I have a glue job that write to a Data Catalog. In the Data Catalog I originally set it up as CSV, and all works fine. Now I would like to try to use Parquet for the Data Catalog. I thought I would just have to re-create the table and select Parquet instead of CSV, so I did so like so:
CREATE EXTERNAL TABLE `gp550_load_database_beta.gp550_load_table_beta`(
`vid` string,
`altid` string,
`vtype` string,
`time` timestamp,
`timegmt` timestamp,
`value` float,
`filename` string)
PARTITIONED BY (
`year` int,
`month` int,
`day` int)
ROW FORMAT SERDE
'org.apache.hadoop.hive.ql.io.parquet.serde.ParquetHiveSerDe'
STORED AS INPUTFORMAT
'org.apache.hadoop.hive.ql.io.parquet.MapredParquetInputFormat'
OUTPUTFORMAT
'org.apache.hadoop.hive.ql.io.parquet.MapredParquetOutputFormat'
LOCATION
's3://ds905-load-forecast/data_store_beta/'
TBLPROPERTIES (
'classification'='parquet')
I left my glue job unchanged.

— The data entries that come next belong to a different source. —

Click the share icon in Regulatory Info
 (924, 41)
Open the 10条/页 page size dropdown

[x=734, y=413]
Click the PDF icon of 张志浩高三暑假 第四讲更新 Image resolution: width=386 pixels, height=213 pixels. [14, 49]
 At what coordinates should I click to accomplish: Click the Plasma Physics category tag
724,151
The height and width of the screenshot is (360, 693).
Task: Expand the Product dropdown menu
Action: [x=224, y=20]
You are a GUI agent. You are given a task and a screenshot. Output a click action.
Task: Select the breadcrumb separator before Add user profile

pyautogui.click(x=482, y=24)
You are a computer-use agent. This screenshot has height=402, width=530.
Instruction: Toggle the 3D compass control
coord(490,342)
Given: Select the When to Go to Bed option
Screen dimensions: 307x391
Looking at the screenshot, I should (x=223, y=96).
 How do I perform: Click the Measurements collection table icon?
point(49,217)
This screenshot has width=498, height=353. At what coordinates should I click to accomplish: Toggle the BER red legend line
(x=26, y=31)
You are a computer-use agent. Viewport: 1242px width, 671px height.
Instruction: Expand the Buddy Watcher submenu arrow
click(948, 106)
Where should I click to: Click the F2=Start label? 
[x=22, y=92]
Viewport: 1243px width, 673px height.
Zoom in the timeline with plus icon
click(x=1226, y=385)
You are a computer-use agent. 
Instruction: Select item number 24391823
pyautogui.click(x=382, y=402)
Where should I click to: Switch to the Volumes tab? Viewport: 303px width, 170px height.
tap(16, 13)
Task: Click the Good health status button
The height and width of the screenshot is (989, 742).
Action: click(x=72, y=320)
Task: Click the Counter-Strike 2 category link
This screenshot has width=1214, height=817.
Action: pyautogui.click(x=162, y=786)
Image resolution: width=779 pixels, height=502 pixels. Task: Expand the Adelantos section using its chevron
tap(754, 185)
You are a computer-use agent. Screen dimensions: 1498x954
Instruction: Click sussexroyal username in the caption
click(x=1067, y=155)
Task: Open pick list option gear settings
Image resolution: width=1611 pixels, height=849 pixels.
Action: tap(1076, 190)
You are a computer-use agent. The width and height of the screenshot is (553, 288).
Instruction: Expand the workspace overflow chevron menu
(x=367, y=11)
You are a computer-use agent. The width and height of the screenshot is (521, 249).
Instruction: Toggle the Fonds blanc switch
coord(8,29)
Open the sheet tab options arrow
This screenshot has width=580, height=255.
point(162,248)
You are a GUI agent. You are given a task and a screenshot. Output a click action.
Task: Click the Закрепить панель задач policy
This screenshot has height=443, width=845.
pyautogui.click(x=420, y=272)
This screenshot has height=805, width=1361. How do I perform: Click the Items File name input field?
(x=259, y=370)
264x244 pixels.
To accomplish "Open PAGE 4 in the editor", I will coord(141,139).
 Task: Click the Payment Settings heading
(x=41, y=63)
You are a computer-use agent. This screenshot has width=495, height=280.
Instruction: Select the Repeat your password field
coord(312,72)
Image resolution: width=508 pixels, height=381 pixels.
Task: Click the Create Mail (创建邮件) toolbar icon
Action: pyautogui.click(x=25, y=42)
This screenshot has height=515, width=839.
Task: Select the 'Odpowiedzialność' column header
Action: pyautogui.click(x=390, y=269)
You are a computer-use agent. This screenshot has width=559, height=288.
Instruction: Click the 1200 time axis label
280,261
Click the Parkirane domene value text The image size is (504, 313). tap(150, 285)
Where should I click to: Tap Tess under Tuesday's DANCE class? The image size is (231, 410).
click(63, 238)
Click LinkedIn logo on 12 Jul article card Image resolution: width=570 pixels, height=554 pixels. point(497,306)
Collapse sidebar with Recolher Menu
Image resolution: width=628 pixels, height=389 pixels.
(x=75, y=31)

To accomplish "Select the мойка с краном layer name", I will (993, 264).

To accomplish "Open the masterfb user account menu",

I have it sending its output to the Data Catalog Table like so:
additionalOptions = {"enableUpdateCatalog": True, "updateBehavior": "LOG"}
additionalOptions["partitionKeys"] = ["year", "month", "day"]
# Data Catalog WRITE
DataCatalogtable_node2 = glueContext.write_dynamic_frame.from_catalog(
frame = dynamicDF,
database = db_name,
table_name = tbl_name,
additional_options=additionalOptions,
transformation_ctx = "DataCatalogtable_node2",
)
When I checked the files being created by the Data Catalog in s3://ds905-load-forecast/data_store_beta/, they look to just be CSV. What do I need to do to use Parquet? Can I just change the sink routine to use glueContext_write_dynamic_frame.from_options()?